Switzerland–Uruguay relations are foreign relations between Uruguay and Switzerland. Both countries share a long history of mutual economic relations, and they established diplomatic relations in 1828. Uruguay became a popular destination for Swiss migrants starting in the 1860s. In the 20th century, Uruguay has looked to Switzerland as a model for government, historical and cultural ties go back to at least the 19th century. There were 956 people with Swiss passports residing in Uruguay in 2008. Uruguay was described as the "Switzerland of the Americas" in a 1951 New York Times article for its popularity as a haven for capital fleeing Europe at the time and its adoption of Swiss-inspired banking laws. Thomas J. Knight also wrote that "Uruguay has for most of its history been the 'Switzerland' of South America."

==History==
In 1860 the Basel bank of Siegrist und Fender purchased farm land in Uruguay. It was not long before the first Swiss citizens moved to Uruguay with the goal of working the land as farmers where they founded the colony of Nueva Helvecia around 1862. In 1931, Uruguay called for a Swiss style parliamentary system.

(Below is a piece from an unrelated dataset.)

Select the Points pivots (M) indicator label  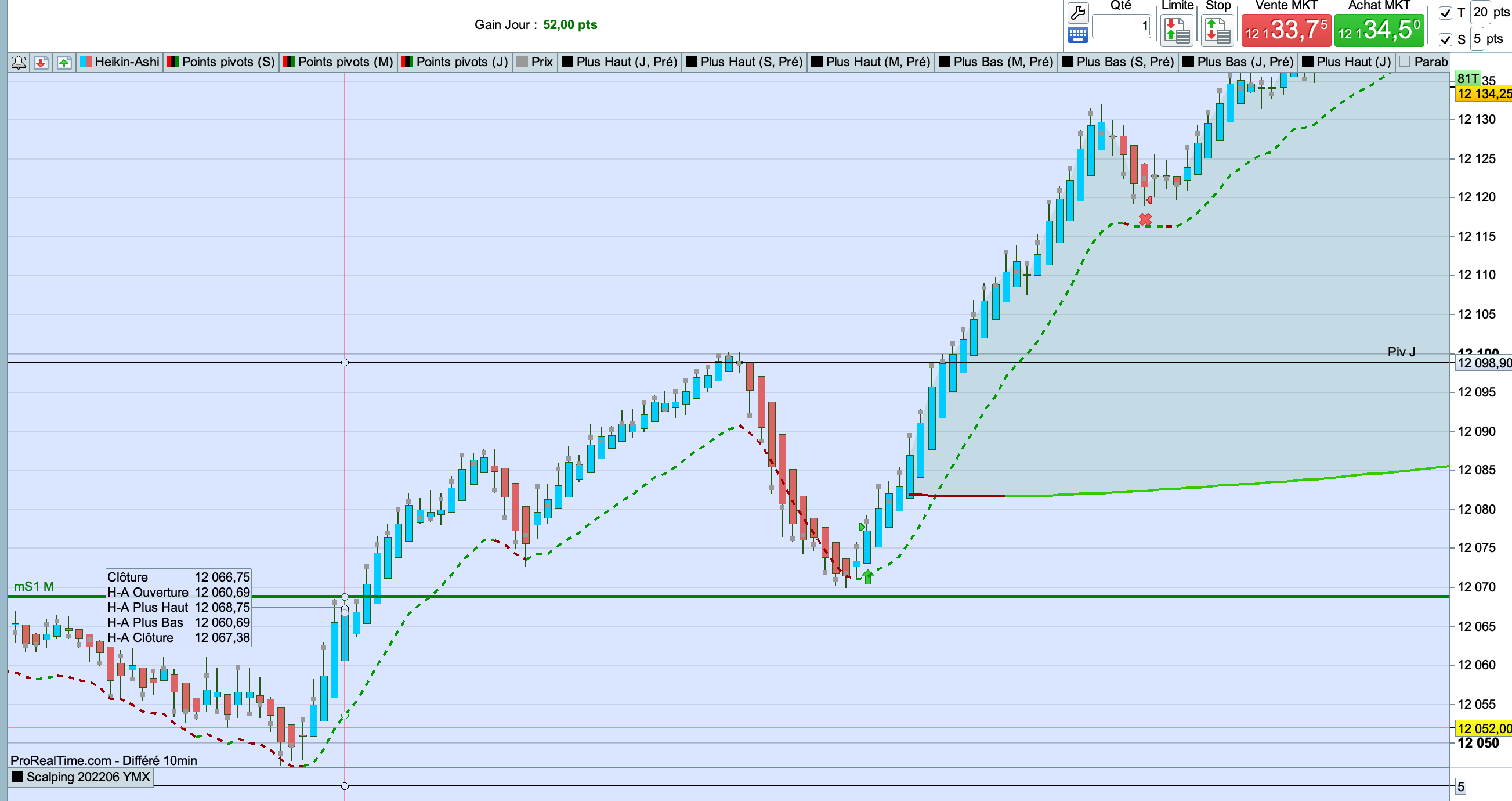click(345, 62)
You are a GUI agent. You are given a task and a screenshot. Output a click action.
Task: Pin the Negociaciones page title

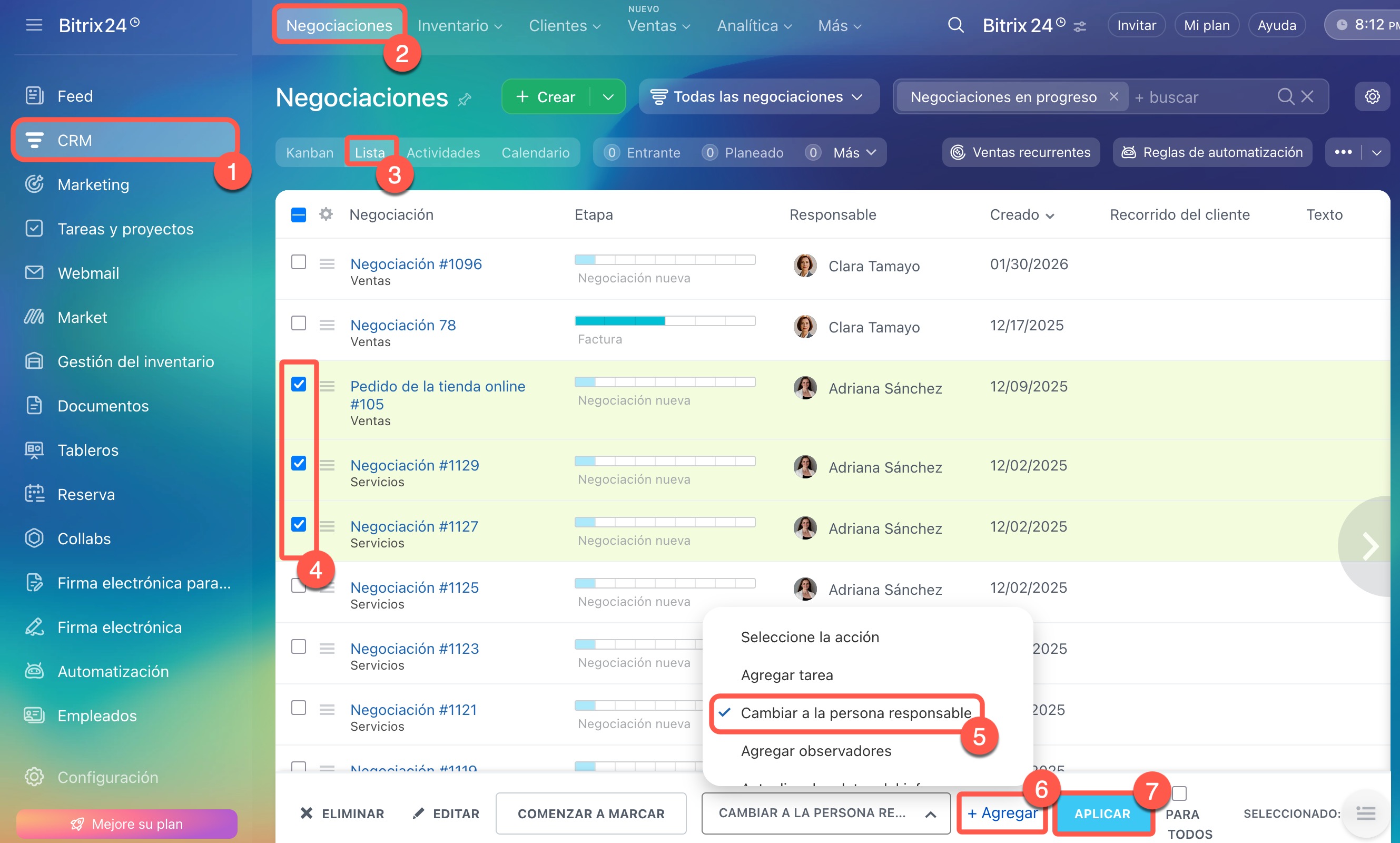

During both World Wars, Switzerland acted as an intermediary between Uruguay and Germany. Near the end of World War I, in 1918 and following an incident where a German submarine captured a delegation sent by Uruguay to France, "Uruguay caused Germany to be asked through Switzerland, whether Germany understood a state of war to exist between the two countries." Again, during World War II, Switzerland, as protecting power, represented Uruguay in Germany, Italy, Hungary and France.

A Swiss Chamber of Commerce has been in Uruguay since 1944. After the Korean War, Uruguay adopted Swiss style banking laws and became the "Switzerland of the Americas".

Swiss exports to Uruguay in 2008 were CHF 127.6 million, and Swiss imports in 2008 were CHF 66 million.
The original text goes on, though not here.